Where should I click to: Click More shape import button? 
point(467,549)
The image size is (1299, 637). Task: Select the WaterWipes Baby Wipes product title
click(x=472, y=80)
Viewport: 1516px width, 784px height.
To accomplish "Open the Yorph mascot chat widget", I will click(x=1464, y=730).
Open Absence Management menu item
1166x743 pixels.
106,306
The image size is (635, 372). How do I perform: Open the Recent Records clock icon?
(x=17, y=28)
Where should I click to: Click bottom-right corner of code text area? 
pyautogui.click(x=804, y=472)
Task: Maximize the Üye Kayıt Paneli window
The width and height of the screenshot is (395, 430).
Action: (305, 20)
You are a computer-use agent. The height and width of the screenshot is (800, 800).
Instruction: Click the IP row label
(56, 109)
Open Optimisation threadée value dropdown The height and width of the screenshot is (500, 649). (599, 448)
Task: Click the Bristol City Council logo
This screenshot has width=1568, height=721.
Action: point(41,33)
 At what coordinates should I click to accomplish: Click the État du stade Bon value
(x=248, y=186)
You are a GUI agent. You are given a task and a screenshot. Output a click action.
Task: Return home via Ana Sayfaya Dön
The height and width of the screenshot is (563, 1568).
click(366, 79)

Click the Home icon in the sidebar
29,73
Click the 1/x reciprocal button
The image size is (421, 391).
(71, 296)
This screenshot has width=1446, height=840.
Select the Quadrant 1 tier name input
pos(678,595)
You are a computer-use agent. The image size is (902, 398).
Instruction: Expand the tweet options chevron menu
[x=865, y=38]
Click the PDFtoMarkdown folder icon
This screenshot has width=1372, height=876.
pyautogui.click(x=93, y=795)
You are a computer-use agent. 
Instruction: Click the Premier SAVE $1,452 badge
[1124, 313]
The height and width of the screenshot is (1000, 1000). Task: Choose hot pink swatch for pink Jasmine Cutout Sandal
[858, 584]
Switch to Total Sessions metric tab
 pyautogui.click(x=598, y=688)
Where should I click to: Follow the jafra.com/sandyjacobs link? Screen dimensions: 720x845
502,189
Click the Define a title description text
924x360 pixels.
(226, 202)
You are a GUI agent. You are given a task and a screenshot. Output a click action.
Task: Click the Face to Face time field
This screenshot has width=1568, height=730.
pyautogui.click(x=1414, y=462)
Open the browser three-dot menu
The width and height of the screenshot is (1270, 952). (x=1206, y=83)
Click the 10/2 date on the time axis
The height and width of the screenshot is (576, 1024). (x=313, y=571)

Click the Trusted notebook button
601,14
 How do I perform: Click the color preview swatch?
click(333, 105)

-------

### YOUR INSTRUCTIONS
Would you please copy every line of the data exactly?

### SOLVED PROBLEM
Where should I click to: Click More shape import button? 
point(467,549)
The image size is (1299, 637). Task: Select the WaterWipes Baby Wipes product title
click(x=472, y=80)
Viewport: 1516px width, 784px height.
To accomplish "Open the Yorph mascot chat widget", I will click(x=1464, y=730).
Open Absence Management menu item
1166x743 pixels.
106,306
The image size is (635, 372). How do I perform: Open the Recent Records clock icon?
(x=17, y=28)
Where should I click to: Click bottom-right corner of code text area? 
pyautogui.click(x=804, y=472)
Task: Maximize the Üye Kayıt Paneli window
The width and height of the screenshot is (395, 430).
Action: (305, 20)
You are a computer-use agent. The height and width of the screenshot is (800, 800).
Instruction: Click the IP row label
(56, 109)
Open Optimisation threadée value dropdown The height and width of the screenshot is (500, 649). (599, 448)
Task: Click the Bristol City Council logo
This screenshot has width=1568, height=721.
Action: point(41,33)
 At what coordinates should I click to accomplish: Click the État du stade Bon value
(x=248, y=186)
You are a GUI agent. You are given a task and a screenshot. Output a click action.
Task: Return home via Ana Sayfaya Dön
The height and width of the screenshot is (563, 1568).
click(366, 79)

Click the Home icon in the sidebar
29,73
Click the 1/x reciprocal button
The image size is (421, 391).
(71, 296)
This screenshot has width=1446, height=840.
Select the Quadrant 1 tier name input
pos(678,595)
You are a computer-use agent. The image size is (902, 398).
Instruction: Expand the tweet options chevron menu
[x=865, y=38]
Click the PDFtoMarkdown folder icon
This screenshot has width=1372, height=876.
pyautogui.click(x=93, y=795)
You are a computer-use agent. 
Instruction: Click the Premier SAVE $1,452 badge
[1124, 313]
The height and width of the screenshot is (1000, 1000). Task: Choose hot pink swatch for pink Jasmine Cutout Sandal
[858, 584]
Switch to Total Sessions metric tab
 pyautogui.click(x=598, y=688)
Where should I click to: Follow the jafra.com/sandyjacobs link? Screen dimensions: 720x845
502,189
Click the Define a title description text
924x360 pixels.
(226, 202)
You are a GUI agent. You are given a task and a screenshot. Output a click action.
Task: Click the Face to Face time field
This screenshot has width=1568, height=730.
pyautogui.click(x=1414, y=462)
Open the browser three-dot menu
The width and height of the screenshot is (1270, 952). (x=1206, y=83)
Click the 10/2 date on the time axis
The height and width of the screenshot is (576, 1024). (x=313, y=571)

Click the Trusted notebook button
601,14
 How do I perform: Click the color preview swatch?
click(333, 105)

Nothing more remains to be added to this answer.